[[ Data section open ]]

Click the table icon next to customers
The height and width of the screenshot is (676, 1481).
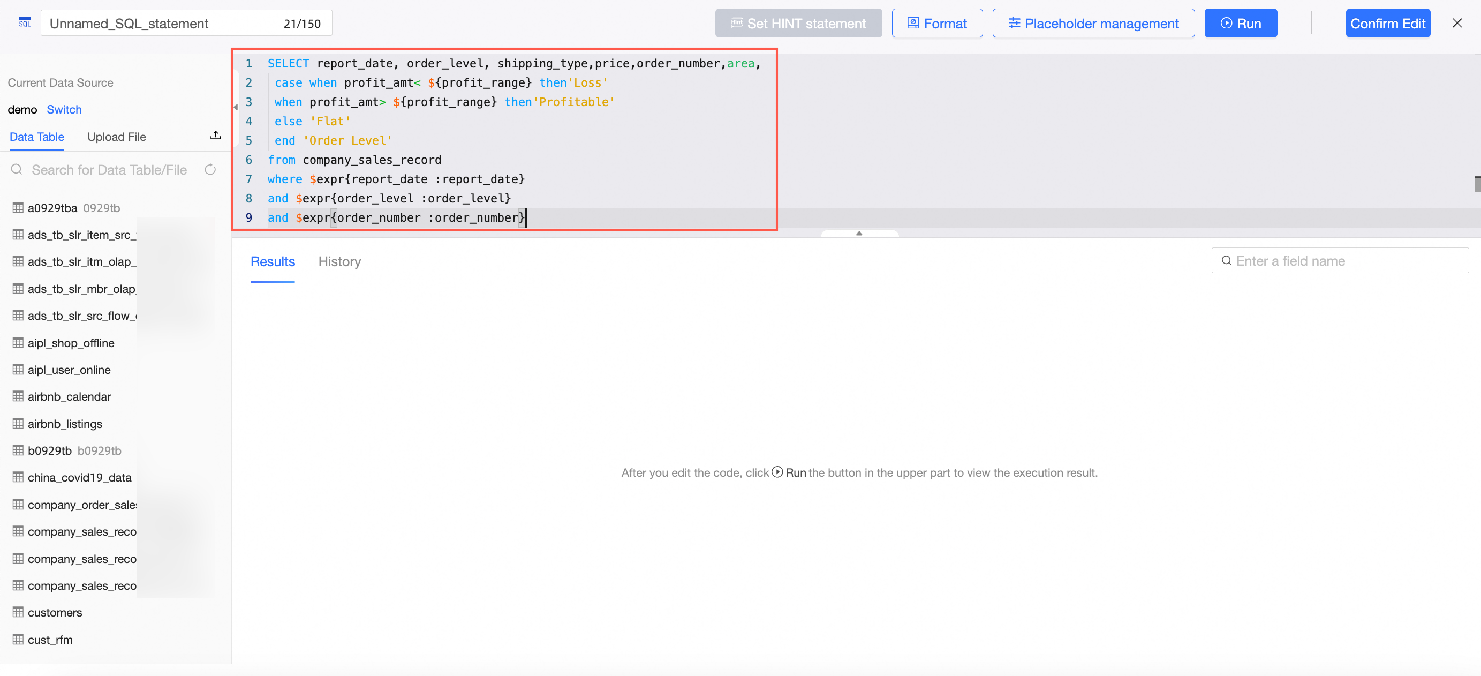tap(18, 612)
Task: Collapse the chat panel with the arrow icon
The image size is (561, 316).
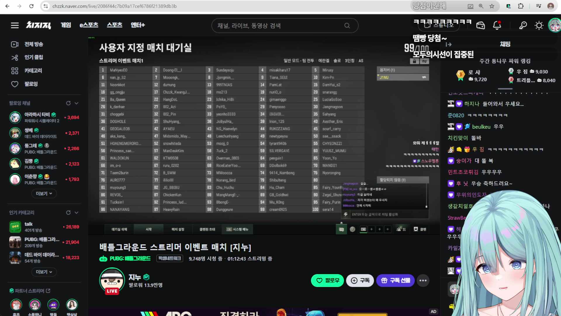Action: coord(449,44)
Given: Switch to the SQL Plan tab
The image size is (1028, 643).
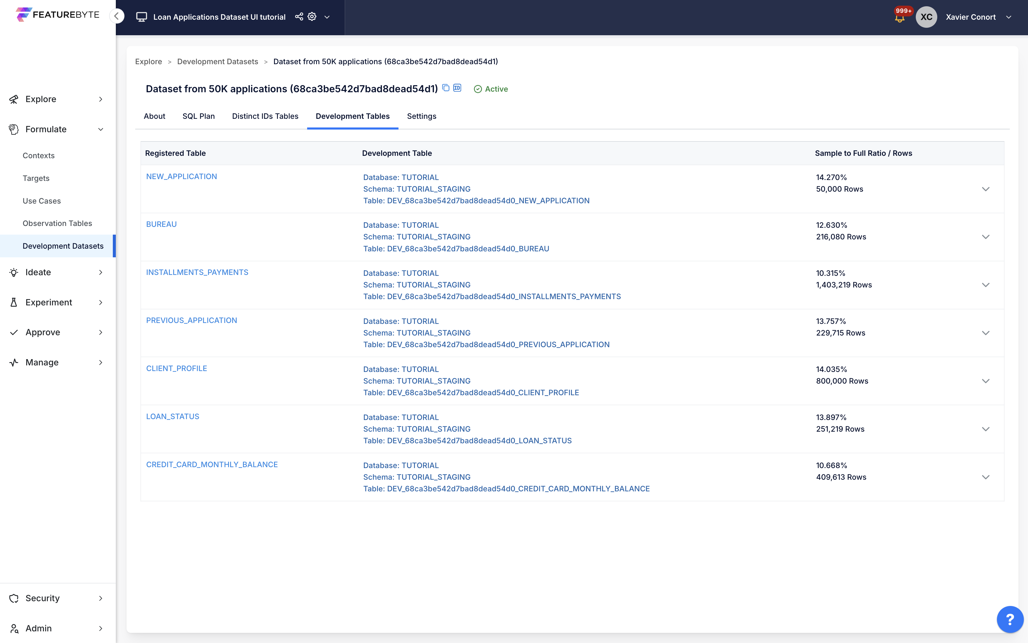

[[ Data section closed ]]

**Description of the task**:
Your response should contain each line of the listing in which the word "icon" occurs.

**Solution for this exercise**:
Click the table icon next to customers
Task: Collapse the chat panel with the arrow icon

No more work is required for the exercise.